▸ **Records for this task**
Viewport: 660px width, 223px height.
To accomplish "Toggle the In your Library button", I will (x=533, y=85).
---
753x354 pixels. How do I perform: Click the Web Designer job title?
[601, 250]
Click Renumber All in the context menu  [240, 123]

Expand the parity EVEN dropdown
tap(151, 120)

▸ **Requirement**
Turn the lines from the one containing "Click Renumber All" through the one containing "tap(151, 120)", both included, into a JSON list of strings, one string per line and no blank lines.

▸ **Result for this exercise**
[
  "Click Renumber All in the context menu  [240, 123]",
  "Expand the parity EVEN dropdown",
  "tap(151, 120)"
]